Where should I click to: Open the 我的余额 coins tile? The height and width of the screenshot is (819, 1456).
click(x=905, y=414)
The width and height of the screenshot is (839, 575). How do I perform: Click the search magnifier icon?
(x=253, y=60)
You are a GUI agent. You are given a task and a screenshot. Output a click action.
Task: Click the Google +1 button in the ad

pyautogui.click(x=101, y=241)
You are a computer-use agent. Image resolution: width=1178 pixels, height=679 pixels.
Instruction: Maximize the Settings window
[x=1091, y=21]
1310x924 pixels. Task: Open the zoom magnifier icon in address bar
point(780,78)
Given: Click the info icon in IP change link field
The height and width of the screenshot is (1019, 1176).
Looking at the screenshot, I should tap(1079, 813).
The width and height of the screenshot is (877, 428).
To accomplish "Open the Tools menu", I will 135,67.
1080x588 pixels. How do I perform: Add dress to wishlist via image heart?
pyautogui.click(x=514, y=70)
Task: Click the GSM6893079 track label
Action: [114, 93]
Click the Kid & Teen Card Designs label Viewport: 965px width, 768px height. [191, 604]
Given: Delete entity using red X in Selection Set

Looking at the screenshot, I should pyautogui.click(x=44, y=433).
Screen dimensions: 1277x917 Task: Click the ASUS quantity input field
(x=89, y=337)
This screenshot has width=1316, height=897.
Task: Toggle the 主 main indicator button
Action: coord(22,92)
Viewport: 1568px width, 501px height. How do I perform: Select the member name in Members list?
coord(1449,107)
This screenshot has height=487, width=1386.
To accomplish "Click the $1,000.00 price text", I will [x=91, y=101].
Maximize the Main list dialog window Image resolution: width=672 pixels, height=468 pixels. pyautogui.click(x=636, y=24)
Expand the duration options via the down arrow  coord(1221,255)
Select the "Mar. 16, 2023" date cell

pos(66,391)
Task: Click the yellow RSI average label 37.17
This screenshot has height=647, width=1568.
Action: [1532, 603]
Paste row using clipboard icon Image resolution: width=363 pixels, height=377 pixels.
================
**DIRECTIONS:**
The lines to return are those with the string "accomplish" in them; copy each from the entries above.

**RESPONSE TO THE TASK:**
To accomplish "Open the Tools menu", I will 135,67.
To accomplish "Click the $1,000.00 price text", I will [x=91, y=101].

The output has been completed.